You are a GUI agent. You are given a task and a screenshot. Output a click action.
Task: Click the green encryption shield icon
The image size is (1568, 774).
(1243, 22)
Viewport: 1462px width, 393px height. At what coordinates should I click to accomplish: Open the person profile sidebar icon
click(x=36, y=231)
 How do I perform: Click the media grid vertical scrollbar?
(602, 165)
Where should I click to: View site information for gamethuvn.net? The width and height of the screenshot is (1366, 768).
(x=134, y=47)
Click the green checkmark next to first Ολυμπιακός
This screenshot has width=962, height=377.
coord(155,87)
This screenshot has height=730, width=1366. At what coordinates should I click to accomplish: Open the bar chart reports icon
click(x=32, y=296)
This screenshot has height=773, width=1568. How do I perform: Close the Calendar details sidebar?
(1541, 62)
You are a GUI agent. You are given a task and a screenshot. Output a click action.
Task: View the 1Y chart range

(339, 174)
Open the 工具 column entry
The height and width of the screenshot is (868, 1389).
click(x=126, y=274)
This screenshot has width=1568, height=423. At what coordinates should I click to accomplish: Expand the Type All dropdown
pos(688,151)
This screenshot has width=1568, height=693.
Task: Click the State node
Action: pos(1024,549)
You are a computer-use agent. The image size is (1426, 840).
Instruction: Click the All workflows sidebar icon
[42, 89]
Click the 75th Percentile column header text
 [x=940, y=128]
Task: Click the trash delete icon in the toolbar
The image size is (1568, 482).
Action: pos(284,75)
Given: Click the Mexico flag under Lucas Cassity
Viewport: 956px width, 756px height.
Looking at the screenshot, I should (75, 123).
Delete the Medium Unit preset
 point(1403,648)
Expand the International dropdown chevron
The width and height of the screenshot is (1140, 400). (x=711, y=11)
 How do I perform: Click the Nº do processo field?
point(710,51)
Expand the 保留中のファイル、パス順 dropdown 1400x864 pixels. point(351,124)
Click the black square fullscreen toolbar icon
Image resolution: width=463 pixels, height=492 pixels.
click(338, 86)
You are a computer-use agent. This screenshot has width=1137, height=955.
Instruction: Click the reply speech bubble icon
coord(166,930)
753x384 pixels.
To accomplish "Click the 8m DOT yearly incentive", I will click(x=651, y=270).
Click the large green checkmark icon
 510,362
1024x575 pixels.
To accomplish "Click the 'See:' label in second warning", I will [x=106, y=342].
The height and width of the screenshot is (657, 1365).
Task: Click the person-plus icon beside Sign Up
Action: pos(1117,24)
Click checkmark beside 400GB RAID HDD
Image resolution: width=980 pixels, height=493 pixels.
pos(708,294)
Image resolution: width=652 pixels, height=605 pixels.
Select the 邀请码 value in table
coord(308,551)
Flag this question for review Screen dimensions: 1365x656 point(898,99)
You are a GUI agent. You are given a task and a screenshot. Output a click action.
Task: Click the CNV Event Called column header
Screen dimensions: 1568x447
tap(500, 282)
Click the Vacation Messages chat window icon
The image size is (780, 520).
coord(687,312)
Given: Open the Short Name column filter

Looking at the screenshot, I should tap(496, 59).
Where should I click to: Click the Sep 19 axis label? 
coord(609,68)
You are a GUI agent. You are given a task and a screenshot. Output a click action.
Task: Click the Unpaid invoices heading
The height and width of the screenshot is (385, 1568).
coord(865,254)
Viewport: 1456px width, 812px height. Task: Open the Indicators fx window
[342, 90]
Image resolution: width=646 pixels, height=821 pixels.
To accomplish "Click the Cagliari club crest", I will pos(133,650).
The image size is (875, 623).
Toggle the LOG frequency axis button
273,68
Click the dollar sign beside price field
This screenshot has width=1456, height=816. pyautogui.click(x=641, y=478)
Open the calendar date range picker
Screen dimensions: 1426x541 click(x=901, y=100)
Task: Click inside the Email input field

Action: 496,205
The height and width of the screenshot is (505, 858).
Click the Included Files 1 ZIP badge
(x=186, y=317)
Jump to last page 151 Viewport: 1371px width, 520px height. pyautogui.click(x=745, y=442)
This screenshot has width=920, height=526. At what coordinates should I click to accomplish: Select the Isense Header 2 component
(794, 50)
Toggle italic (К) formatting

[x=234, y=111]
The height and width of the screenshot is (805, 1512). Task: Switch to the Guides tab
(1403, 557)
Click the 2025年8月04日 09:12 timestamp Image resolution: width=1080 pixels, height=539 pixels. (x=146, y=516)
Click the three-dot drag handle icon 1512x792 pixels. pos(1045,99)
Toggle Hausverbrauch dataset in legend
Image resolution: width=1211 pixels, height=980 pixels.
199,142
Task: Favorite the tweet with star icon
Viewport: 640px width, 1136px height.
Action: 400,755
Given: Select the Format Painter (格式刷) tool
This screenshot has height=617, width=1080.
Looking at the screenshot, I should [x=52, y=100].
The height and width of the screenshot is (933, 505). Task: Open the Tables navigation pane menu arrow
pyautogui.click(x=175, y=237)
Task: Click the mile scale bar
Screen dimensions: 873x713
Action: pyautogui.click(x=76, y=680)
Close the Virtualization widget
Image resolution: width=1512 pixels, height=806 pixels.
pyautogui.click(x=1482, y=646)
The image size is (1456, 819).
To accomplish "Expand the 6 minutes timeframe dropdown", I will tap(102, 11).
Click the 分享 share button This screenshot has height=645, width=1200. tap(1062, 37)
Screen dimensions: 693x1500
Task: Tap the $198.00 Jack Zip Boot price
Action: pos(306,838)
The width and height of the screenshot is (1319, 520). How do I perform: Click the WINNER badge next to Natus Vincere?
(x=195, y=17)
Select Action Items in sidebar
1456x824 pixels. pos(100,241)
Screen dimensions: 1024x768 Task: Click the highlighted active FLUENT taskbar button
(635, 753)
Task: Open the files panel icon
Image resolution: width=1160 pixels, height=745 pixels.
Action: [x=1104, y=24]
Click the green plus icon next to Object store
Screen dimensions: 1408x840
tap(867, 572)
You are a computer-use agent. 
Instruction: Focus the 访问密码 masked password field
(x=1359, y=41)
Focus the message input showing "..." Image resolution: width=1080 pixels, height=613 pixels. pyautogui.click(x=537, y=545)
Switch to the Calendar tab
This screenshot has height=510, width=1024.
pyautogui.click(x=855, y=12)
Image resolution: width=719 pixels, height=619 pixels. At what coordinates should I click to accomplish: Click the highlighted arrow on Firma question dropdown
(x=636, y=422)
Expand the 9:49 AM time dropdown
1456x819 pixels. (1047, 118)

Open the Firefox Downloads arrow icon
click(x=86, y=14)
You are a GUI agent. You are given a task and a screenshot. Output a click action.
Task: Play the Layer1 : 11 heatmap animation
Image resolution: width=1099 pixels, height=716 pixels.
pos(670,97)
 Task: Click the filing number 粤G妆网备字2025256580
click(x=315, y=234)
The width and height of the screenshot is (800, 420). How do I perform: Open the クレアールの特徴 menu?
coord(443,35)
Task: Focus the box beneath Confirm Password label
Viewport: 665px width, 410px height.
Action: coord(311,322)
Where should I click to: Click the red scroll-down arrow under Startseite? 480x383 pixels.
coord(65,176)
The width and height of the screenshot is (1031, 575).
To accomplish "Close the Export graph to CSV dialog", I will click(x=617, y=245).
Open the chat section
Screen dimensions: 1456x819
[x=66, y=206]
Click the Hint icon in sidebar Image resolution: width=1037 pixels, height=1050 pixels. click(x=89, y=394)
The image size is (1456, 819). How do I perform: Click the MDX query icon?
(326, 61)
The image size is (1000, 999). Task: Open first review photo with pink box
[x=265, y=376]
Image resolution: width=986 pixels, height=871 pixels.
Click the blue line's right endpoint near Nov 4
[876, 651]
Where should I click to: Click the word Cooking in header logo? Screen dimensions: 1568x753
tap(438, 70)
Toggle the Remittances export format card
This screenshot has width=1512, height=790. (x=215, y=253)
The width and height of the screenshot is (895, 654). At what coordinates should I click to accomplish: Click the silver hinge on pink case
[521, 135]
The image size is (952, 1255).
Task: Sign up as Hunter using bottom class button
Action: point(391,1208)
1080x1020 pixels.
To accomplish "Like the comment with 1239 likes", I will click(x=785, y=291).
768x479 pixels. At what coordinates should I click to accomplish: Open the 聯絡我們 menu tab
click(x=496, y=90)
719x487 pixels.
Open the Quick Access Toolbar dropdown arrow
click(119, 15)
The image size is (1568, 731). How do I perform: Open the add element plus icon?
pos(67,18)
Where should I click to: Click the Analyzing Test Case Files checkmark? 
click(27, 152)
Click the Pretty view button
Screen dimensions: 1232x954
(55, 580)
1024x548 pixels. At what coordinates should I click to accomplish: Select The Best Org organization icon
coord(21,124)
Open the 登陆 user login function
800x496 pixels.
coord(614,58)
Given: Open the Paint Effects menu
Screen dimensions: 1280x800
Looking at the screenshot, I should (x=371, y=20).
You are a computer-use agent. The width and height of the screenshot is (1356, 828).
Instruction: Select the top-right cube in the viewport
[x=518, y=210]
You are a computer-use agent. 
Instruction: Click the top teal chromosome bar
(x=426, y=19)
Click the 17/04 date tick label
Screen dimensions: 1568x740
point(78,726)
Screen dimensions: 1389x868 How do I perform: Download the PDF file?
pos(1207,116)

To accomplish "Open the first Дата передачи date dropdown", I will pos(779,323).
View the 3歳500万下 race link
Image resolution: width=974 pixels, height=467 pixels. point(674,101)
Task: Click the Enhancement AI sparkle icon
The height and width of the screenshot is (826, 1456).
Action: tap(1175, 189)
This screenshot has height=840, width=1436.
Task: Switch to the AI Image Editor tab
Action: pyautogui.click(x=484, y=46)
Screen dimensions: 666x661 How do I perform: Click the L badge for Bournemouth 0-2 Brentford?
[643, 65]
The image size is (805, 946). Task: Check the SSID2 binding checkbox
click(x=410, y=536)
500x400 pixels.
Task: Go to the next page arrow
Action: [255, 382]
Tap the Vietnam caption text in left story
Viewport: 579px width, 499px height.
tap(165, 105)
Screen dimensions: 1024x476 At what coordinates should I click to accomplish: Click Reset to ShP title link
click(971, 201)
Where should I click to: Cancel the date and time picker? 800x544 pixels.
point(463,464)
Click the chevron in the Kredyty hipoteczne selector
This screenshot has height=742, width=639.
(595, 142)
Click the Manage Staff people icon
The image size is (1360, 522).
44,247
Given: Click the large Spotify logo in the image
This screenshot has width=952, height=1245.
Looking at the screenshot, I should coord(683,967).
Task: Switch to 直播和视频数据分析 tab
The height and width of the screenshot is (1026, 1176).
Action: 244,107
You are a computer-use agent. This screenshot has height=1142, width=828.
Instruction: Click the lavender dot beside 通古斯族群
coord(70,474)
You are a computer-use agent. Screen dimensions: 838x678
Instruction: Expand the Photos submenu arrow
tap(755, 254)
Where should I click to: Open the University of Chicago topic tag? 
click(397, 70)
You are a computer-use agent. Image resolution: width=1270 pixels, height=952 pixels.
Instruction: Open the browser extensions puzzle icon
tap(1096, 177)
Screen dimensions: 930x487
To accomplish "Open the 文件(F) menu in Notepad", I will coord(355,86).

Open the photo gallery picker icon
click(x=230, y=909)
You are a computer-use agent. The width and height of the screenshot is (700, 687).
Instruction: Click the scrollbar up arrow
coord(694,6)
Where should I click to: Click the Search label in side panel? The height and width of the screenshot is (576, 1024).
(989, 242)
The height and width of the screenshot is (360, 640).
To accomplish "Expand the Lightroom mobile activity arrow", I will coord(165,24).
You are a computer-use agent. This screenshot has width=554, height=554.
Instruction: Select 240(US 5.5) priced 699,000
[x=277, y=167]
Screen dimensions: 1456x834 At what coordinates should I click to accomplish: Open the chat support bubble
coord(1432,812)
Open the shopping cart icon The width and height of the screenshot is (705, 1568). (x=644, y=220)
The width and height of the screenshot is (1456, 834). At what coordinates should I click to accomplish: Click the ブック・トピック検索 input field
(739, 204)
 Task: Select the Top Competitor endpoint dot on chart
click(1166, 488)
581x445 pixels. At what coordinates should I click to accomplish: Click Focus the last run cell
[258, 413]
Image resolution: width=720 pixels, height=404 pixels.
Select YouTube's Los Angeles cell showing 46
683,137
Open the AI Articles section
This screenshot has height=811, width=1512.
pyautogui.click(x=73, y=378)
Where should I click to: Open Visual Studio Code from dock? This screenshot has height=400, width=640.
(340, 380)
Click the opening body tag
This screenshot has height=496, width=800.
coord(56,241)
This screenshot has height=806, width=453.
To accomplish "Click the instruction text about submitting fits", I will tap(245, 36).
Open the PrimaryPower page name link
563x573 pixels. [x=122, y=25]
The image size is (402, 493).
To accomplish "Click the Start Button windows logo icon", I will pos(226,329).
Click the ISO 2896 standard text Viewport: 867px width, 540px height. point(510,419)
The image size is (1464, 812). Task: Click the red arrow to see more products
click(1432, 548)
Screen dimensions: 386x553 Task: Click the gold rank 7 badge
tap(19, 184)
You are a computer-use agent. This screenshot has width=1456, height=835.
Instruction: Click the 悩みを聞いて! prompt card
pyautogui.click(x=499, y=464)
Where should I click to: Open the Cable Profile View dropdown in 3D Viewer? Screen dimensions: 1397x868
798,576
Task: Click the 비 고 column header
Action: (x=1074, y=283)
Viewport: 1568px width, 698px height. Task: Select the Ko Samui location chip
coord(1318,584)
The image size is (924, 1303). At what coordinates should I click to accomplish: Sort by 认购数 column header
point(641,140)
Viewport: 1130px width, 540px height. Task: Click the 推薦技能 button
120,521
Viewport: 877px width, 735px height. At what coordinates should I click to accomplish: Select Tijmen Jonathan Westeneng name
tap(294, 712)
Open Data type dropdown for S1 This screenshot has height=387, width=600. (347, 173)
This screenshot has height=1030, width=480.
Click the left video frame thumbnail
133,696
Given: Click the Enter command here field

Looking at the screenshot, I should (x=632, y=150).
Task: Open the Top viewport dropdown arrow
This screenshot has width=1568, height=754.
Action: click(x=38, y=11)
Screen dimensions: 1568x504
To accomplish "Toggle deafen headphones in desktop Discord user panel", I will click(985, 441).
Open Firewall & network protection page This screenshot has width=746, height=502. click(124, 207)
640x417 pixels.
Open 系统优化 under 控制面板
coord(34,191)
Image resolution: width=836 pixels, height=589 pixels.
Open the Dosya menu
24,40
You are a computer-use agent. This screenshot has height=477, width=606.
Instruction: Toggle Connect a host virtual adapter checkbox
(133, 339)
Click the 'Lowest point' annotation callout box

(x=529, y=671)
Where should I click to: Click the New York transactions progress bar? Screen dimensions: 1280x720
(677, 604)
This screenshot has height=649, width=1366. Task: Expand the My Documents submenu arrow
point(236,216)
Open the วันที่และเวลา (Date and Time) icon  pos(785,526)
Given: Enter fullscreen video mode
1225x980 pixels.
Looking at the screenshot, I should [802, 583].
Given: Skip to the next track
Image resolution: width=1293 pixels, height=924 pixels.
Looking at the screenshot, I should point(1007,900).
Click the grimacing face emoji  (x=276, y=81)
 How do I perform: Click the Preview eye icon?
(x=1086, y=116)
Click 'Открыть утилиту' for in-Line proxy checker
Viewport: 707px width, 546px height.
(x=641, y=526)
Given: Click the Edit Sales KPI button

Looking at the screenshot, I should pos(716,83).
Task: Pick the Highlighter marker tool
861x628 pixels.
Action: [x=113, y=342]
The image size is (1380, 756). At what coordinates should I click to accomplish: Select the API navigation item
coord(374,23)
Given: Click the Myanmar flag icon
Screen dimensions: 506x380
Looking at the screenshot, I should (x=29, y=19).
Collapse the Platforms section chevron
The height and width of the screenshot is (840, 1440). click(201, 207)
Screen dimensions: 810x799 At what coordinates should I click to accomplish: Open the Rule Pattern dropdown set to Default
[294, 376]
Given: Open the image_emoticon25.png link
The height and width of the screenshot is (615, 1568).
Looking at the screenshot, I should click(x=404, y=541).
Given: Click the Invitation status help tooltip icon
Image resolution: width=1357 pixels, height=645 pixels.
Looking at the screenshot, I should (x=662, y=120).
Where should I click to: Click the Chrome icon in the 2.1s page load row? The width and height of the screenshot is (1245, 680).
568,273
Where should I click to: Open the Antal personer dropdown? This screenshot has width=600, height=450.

AIM –
List the lines from the one with "Where should I click to: Click the Chrome" to the end of the records as a numbered list, leaving out blank lines.

REPLY –
1. Where should I click to: Click the Chrome icon in the 2.1s page load row? The width and height of the screenshot is (1245, 680).
2. 568,273
3. Where should I click to: Open the Antal personer dropdown? This screenshot has width=600, height=450.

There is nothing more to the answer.